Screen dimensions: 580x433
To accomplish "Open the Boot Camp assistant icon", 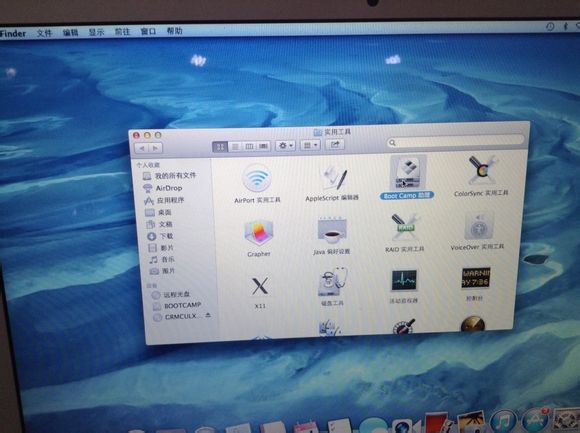I will (408, 173).
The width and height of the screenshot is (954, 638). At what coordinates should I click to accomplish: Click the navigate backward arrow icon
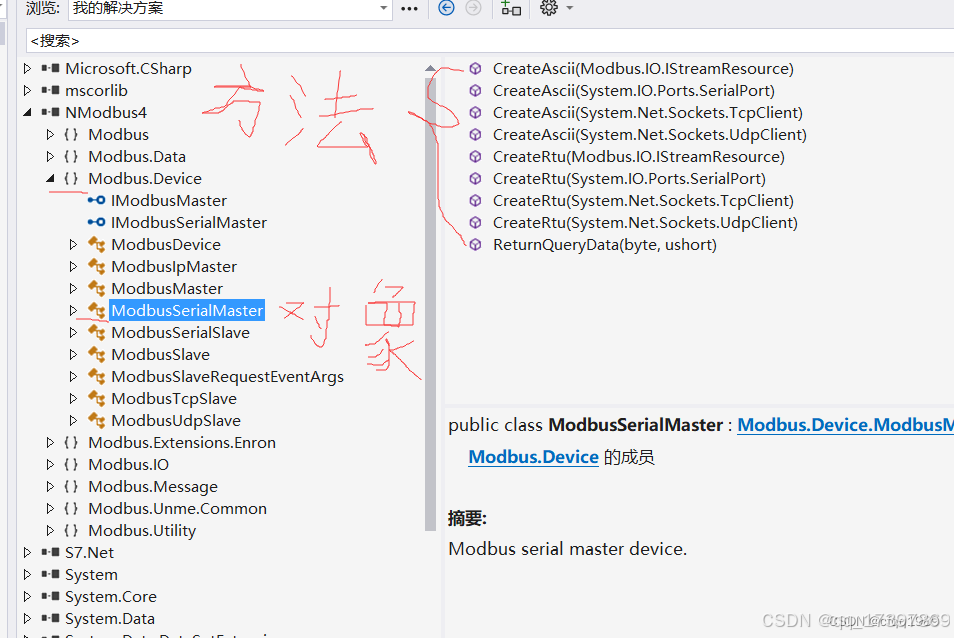pyautogui.click(x=446, y=9)
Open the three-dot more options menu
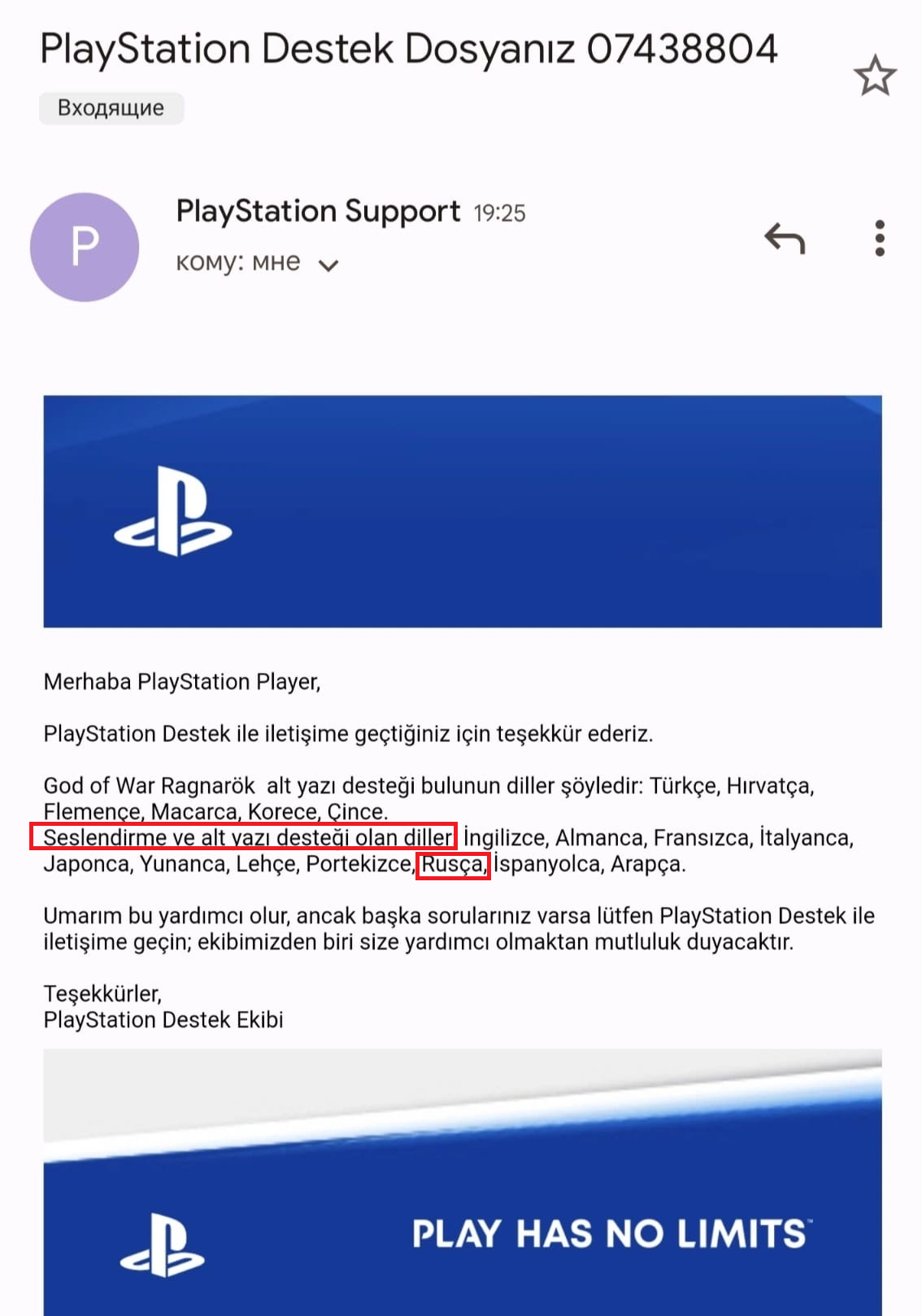This screenshot has height=1316, width=922. [x=880, y=238]
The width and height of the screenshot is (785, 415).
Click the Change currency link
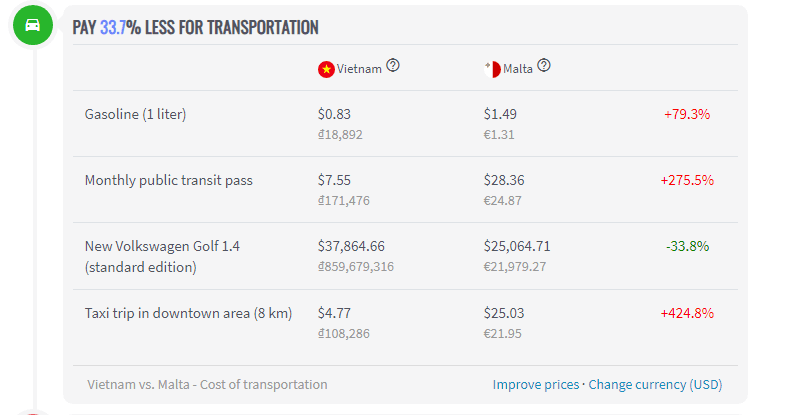pyautogui.click(x=637, y=384)
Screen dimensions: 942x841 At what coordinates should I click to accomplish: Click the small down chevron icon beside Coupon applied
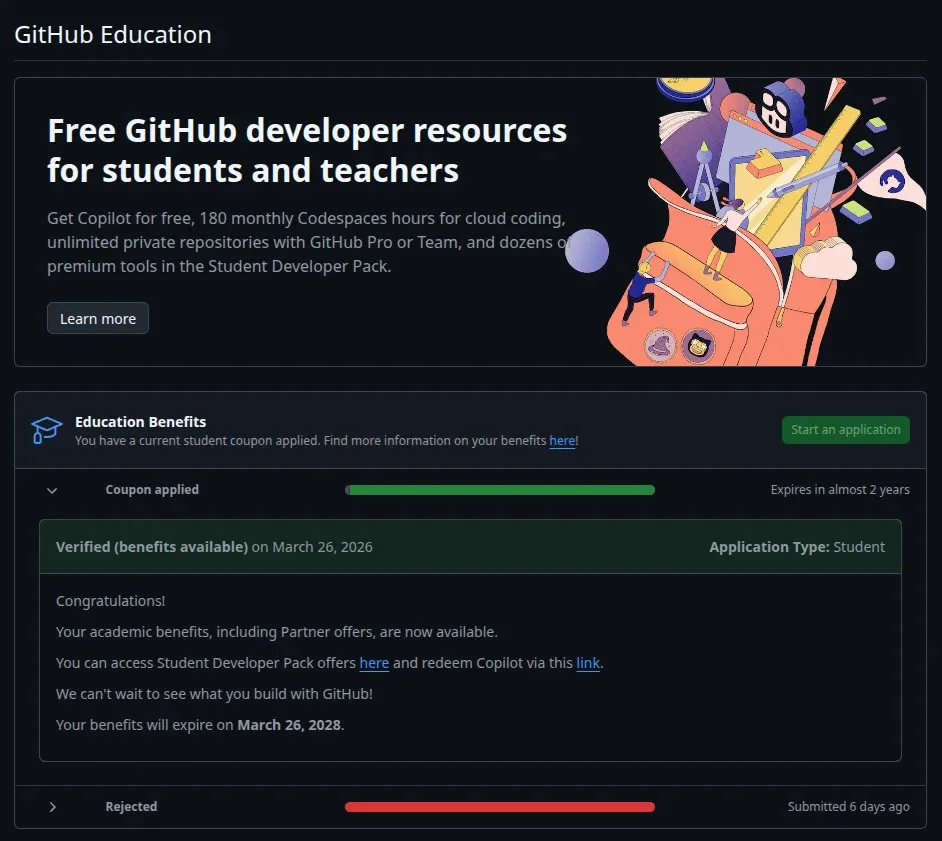(52, 490)
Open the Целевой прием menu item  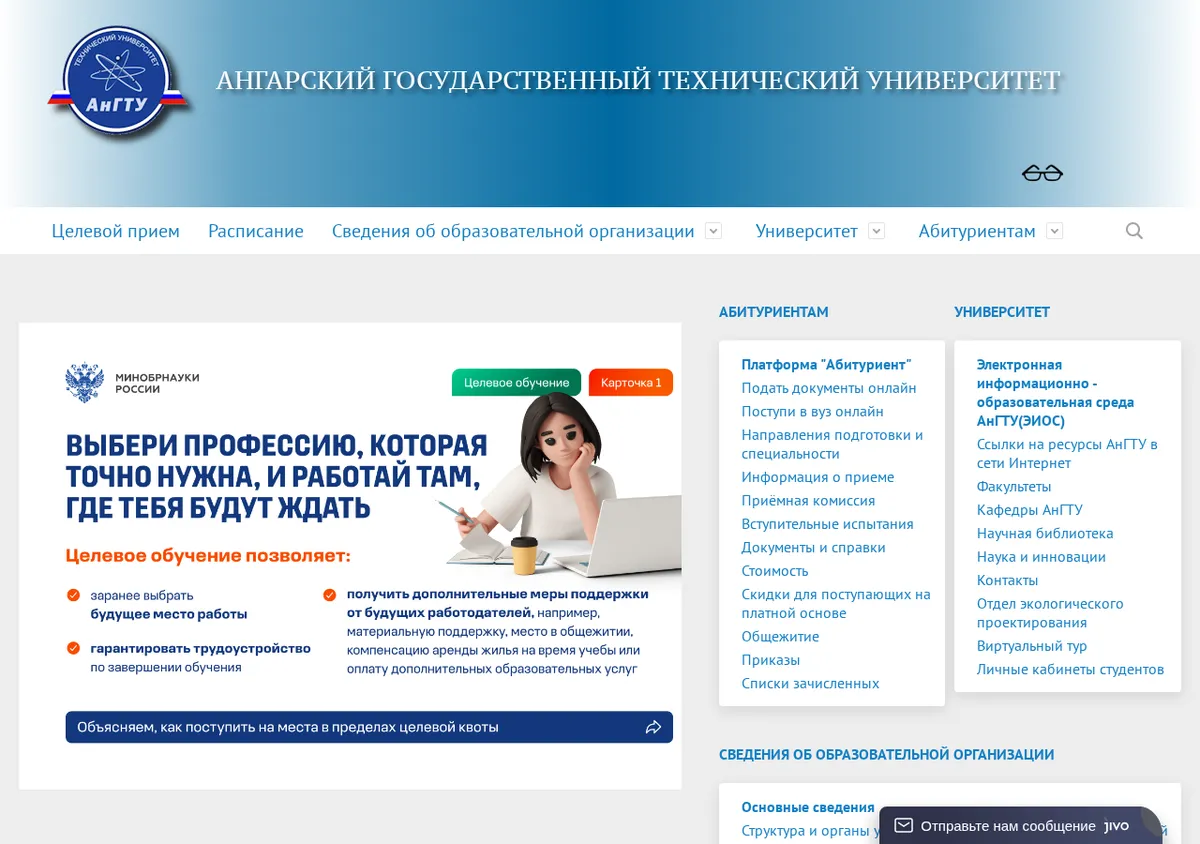tap(116, 231)
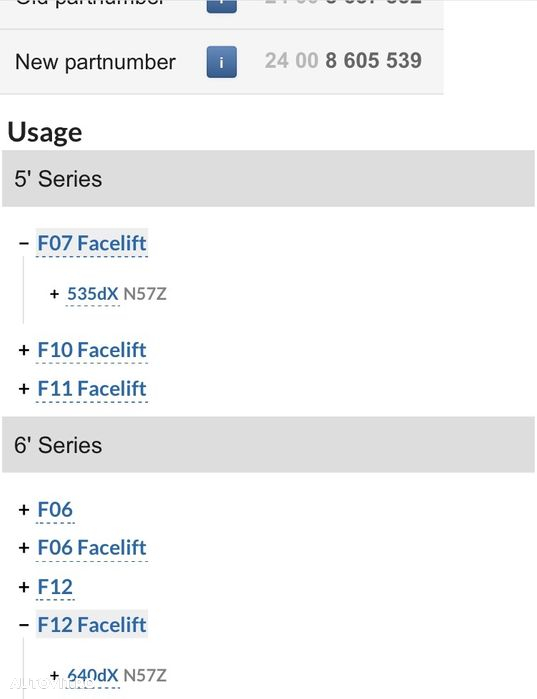Open the F10 Facelift link
This screenshot has height=699, width=537.
(92, 350)
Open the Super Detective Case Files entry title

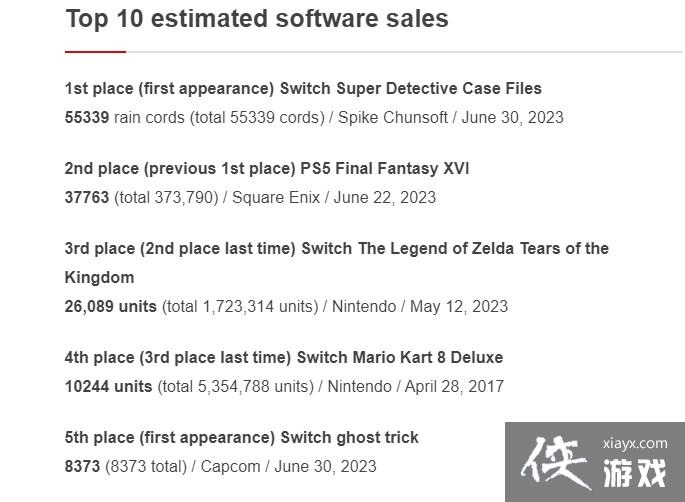[303, 88]
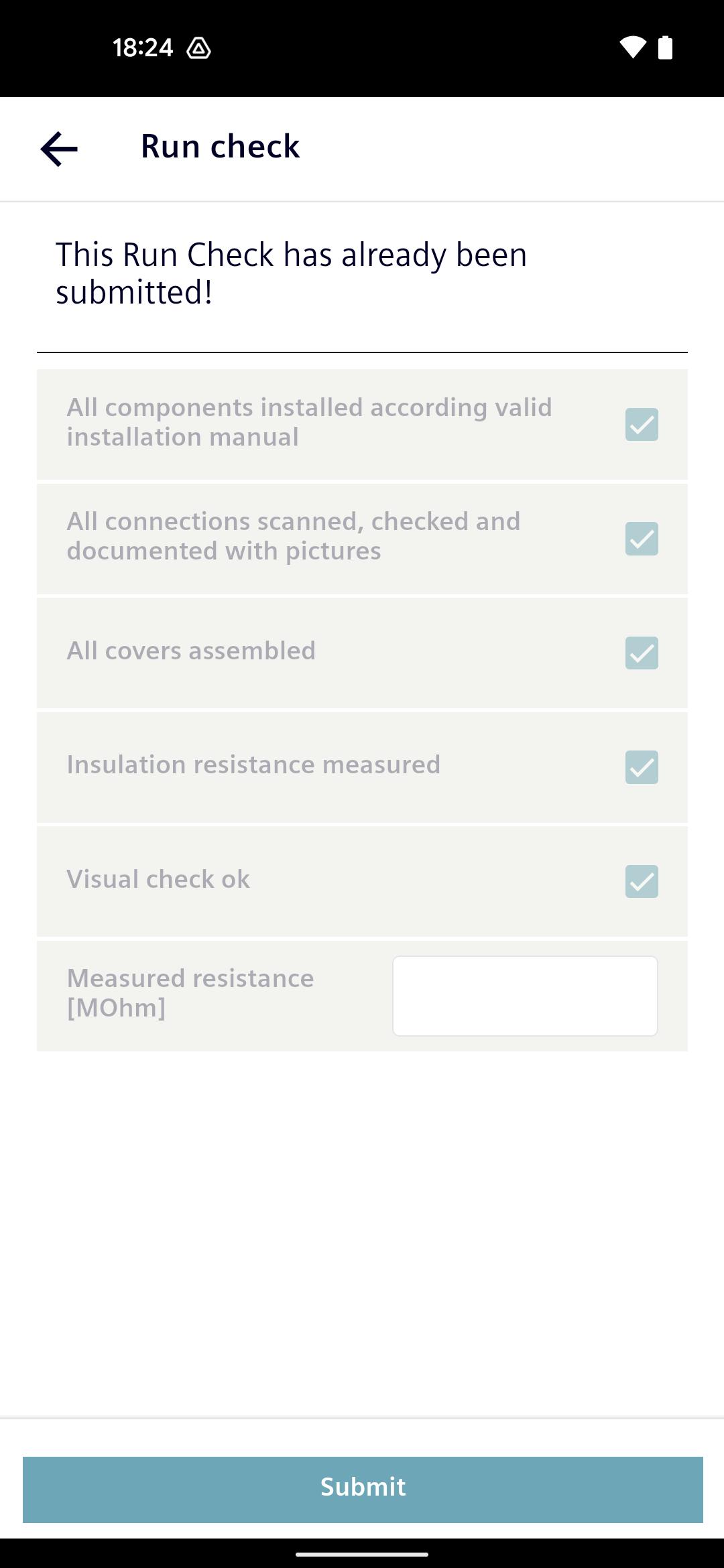Tap the 18:24 clock display
The height and width of the screenshot is (1568, 724).
[143, 48]
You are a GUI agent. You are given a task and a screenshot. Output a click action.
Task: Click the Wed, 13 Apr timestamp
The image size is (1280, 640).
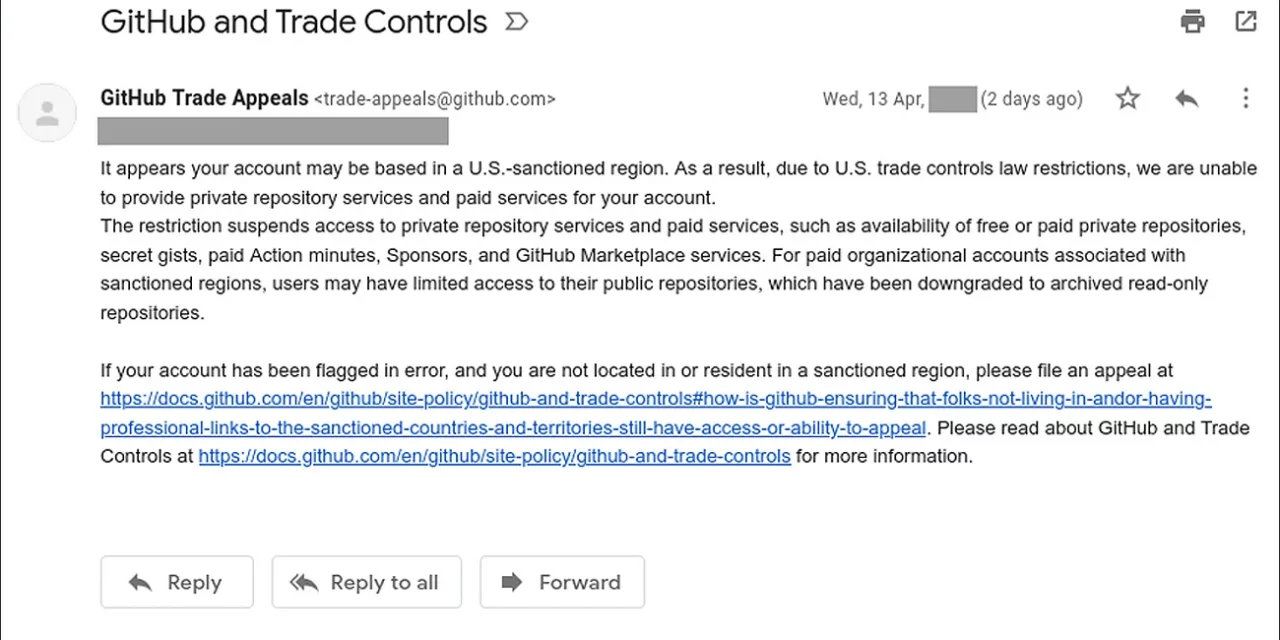(871, 98)
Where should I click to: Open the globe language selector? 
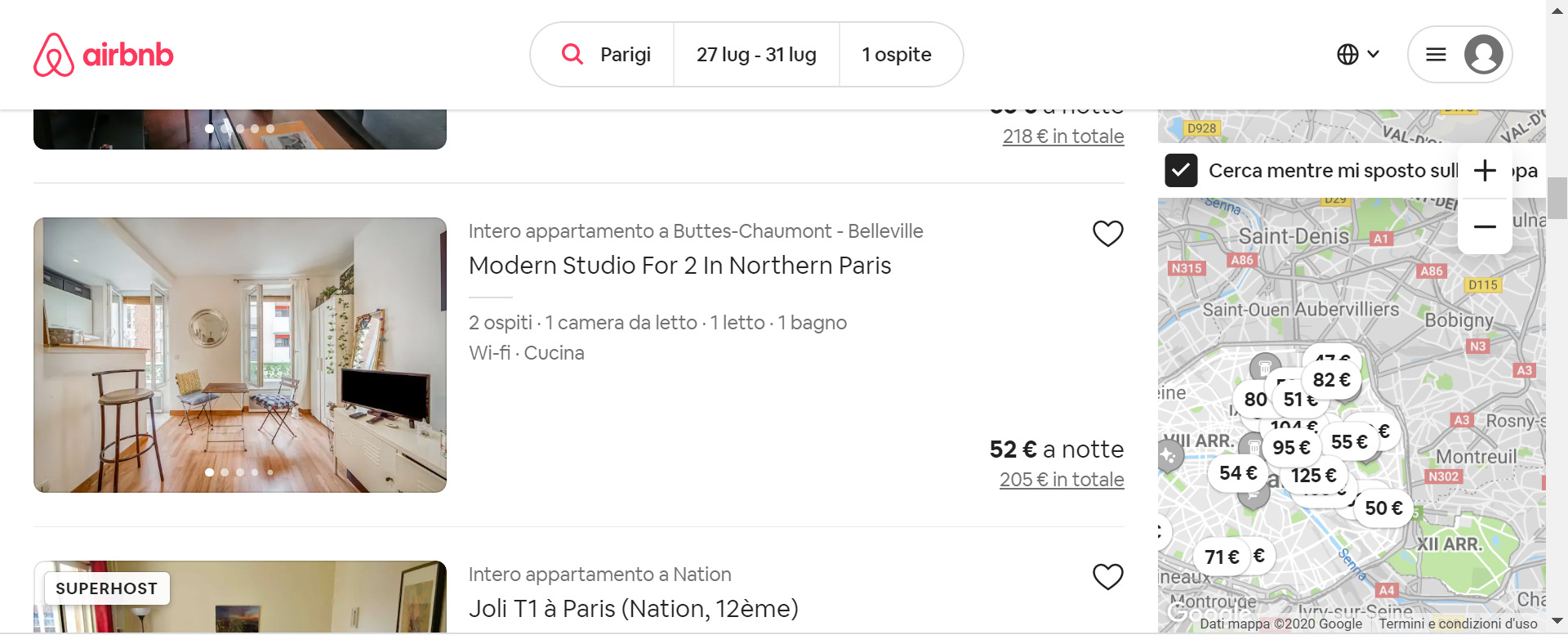(x=1358, y=55)
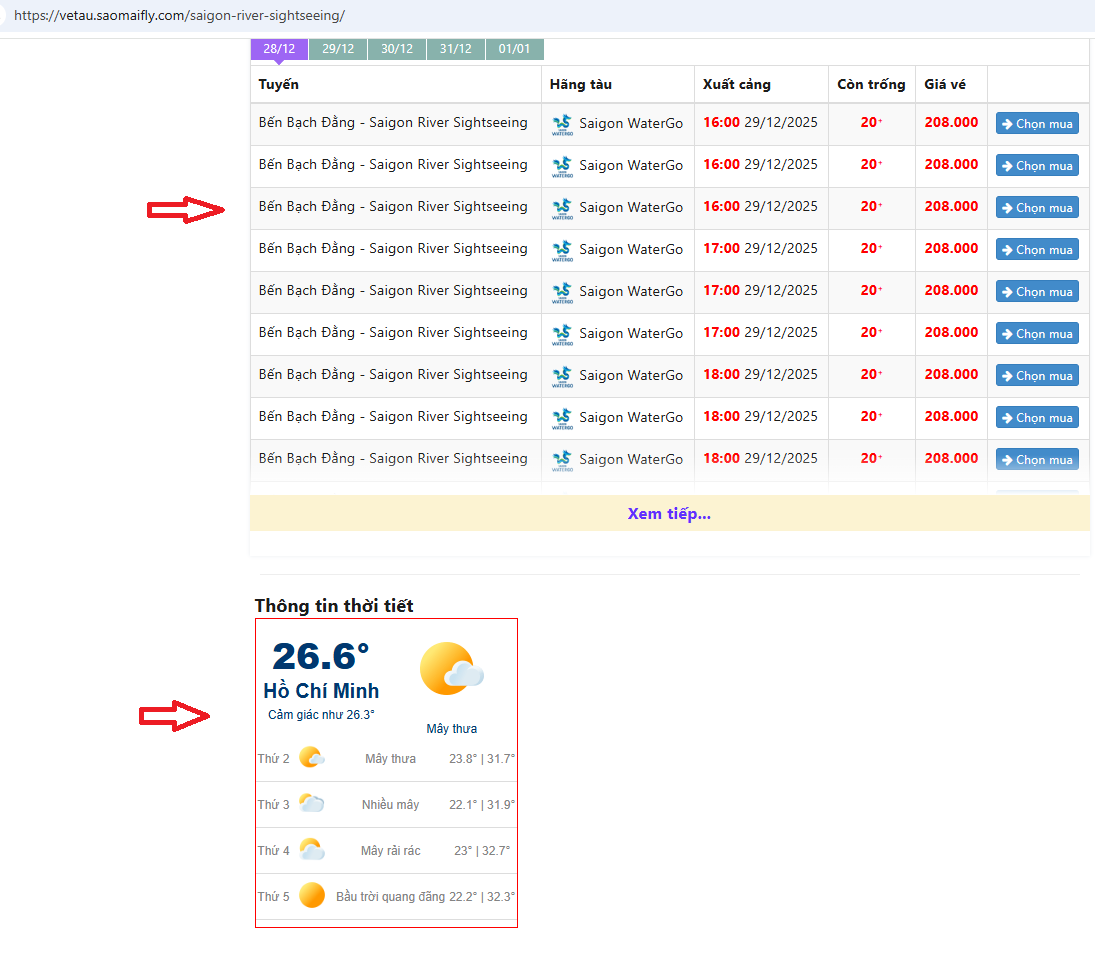
Task: Click the Giá vé column header
Action: coord(945,85)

YOUR OBJECTIVE: Only the lines from the line with "Task: Click the Wed, 13 Apr timestamp" to the end of the records should be repeated, exactly and without pictures.

YOUR RESPONSE:
Task: Click the Wed, 13 Apr timestamp
The image size is (1280, 640).
(871, 98)
Where should I click to: Open the globe language selector? 
(x=1358, y=55)
Task: Click the Giá vé column header
Action: coord(945,85)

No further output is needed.